Однако, со временем, год от году, золото, серебро, драгоценные каменья и еще кое-что, как вы сами понимаете...

8

Но однажды Майя исчезла на долгое время, сказав как-то, правда, загодя:

– Я больше не хочу.

– Чего не хочешь?

– А твойства.

Вано растерялся:

– Что это еще за твойство...

– А то, что не хочу я больше быть твоей.

И исчезла.

Душа этого Вано, как-то безотчетно для него самого, удваивалась согласными: ибо он-то ведь так или иначе принадлежал природе, а природа в своих четких проявлениях – будь то гром, шелест деревьев, шум воды, ну и что бы еще там ни было,– выражает свою душу согласными.
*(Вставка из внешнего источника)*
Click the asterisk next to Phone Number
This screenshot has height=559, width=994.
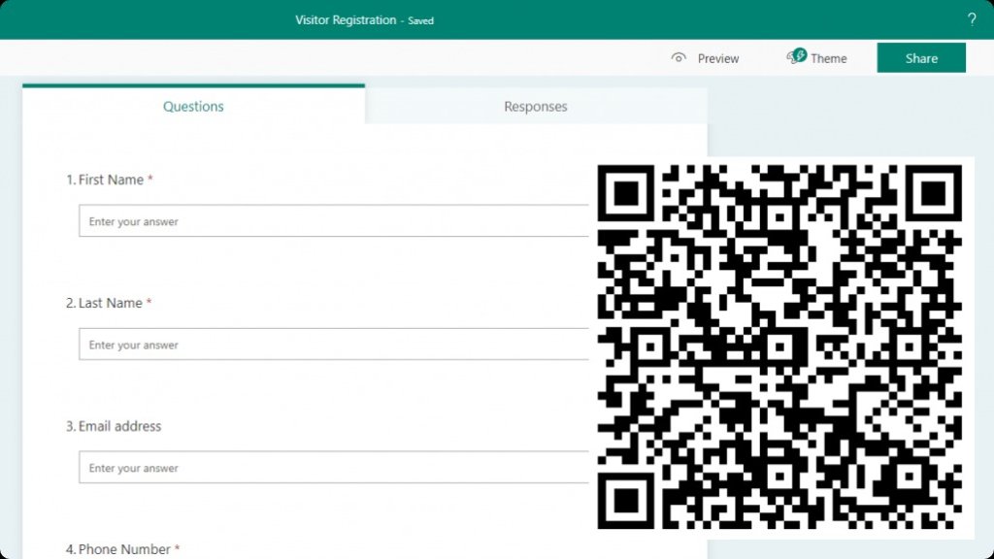[178, 546]
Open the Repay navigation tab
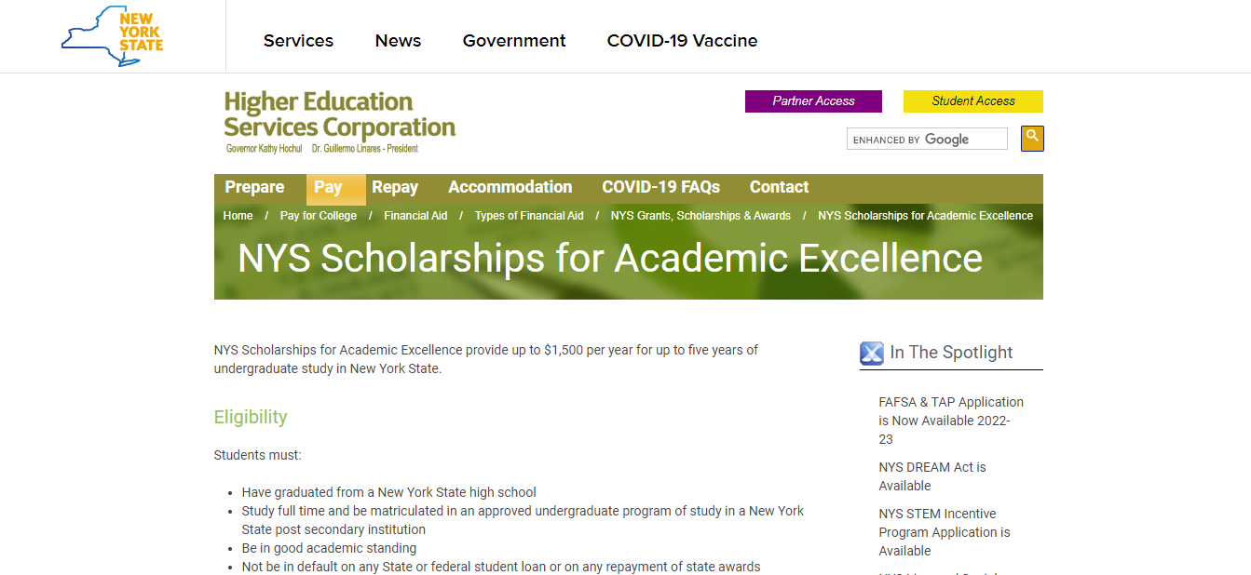 click(395, 187)
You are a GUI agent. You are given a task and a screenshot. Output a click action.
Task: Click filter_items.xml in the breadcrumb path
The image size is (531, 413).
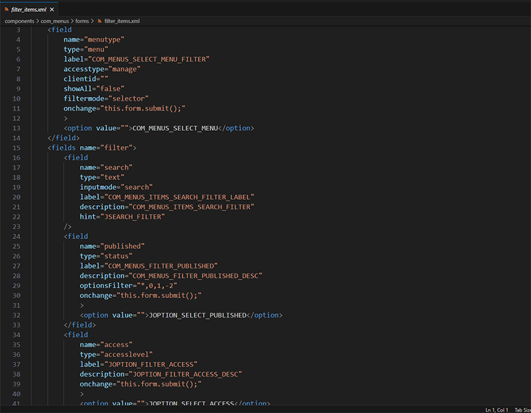coord(122,21)
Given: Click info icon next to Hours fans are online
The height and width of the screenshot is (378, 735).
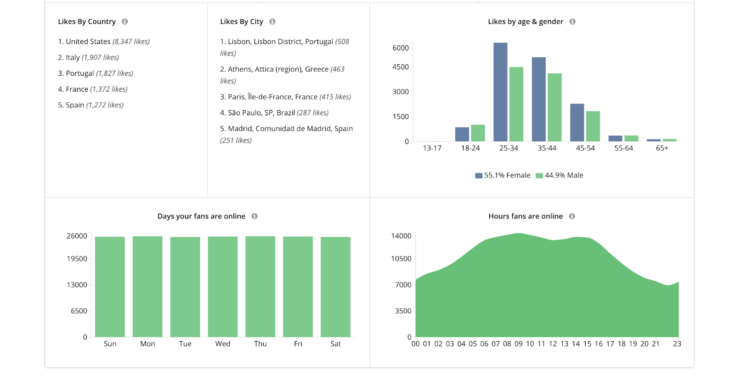Looking at the screenshot, I should [572, 216].
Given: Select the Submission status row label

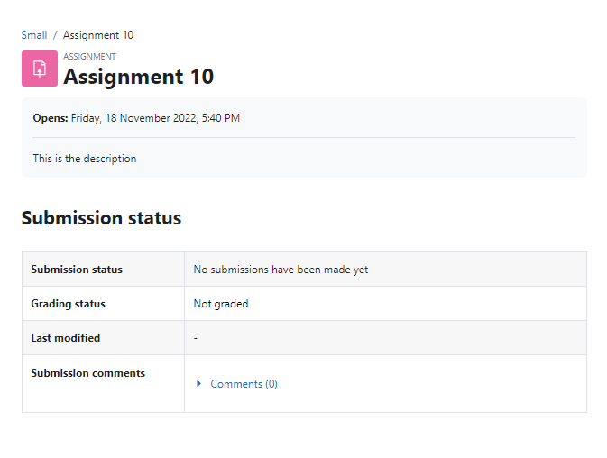Looking at the screenshot, I should pyautogui.click(x=77, y=270).
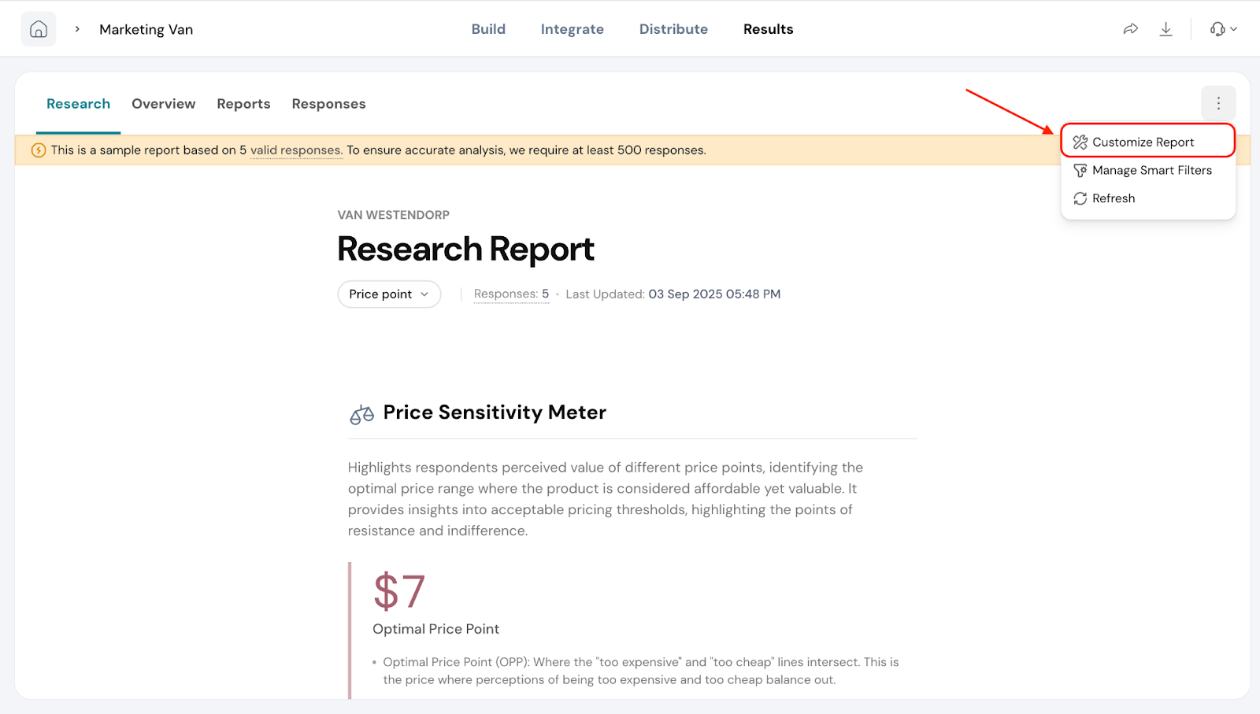Click the three-dot more options button

pos(1218,103)
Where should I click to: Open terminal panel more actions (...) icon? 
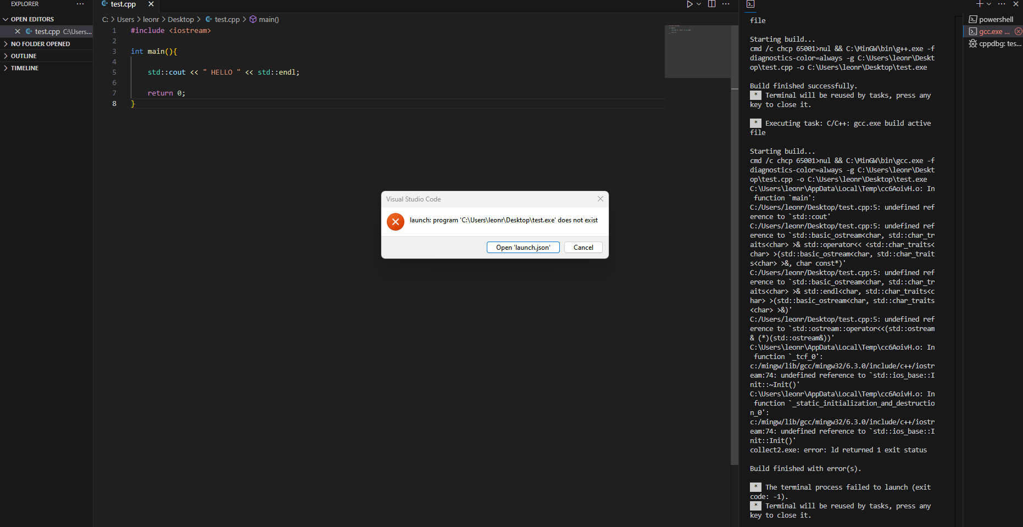(x=1002, y=4)
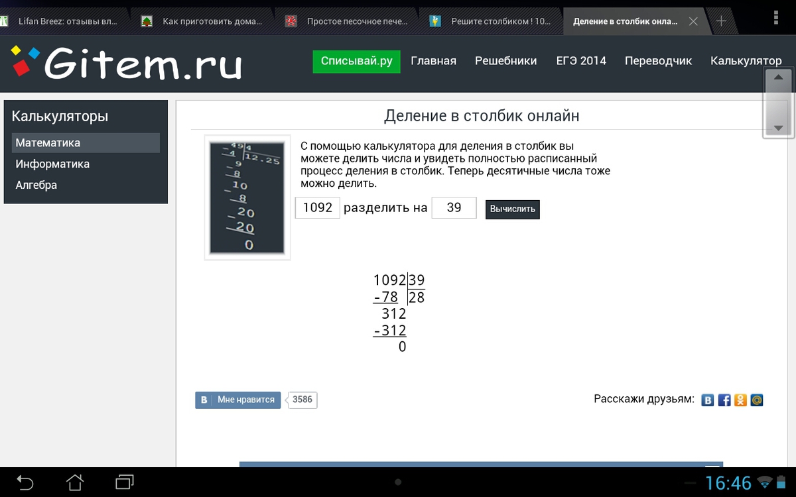Select Информатика in the sidebar
This screenshot has width=796, height=497.
52,164
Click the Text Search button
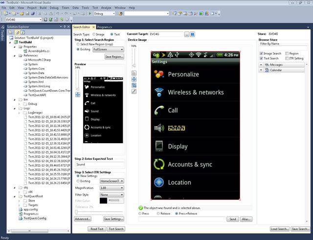 pyautogui.click(x=116, y=229)
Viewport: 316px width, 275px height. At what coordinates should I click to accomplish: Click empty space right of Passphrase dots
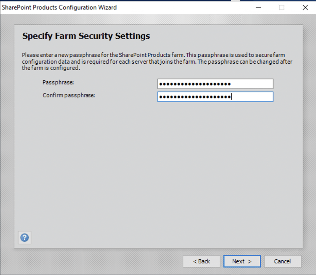tap(252, 84)
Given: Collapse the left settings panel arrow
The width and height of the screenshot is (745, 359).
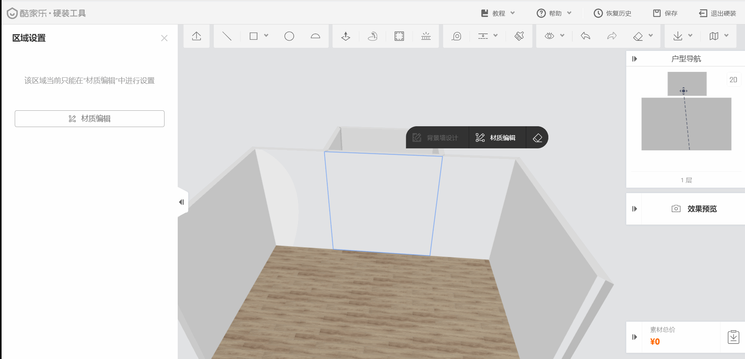Looking at the screenshot, I should pos(182,202).
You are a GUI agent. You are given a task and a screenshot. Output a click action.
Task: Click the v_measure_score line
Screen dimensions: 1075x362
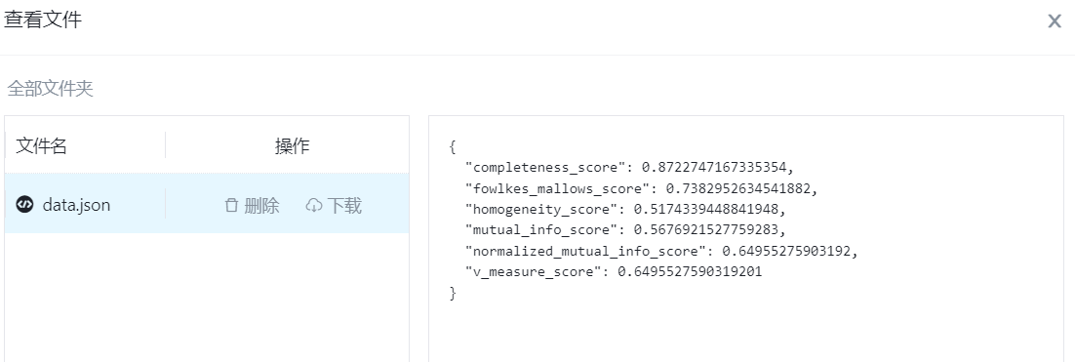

Что без Майи ему было никак нельзя, он это отлично понимал, но поначалу, хоть и встревоженный, обнадеживал себя мыслью, что не больно-то красива его бывшая владычица: «Ничего, куда ей деваться, заявится».

Но Майи-предтечи все было не видать.

Что за странное у нее, однако, было имя – одна согласная и целых три гласных, без которых невозможно разбавить сухие звуки; а ее все не было и не было, и он тоскливо и беспомощно взирал на кое-как накорябанные затрепанные единства, ободряя себя мыслью, что на свете существует подобие моста такого рода, такой самый сподручный исполнитель, как дефис, а уж относительно тире и говорить нечего, чего только оно, надежное из надежных, не связывало! Или взять хотя бы многоточие – полная тебе воля, полная свобода, да и только, – валяй, ставь, где ни попадя...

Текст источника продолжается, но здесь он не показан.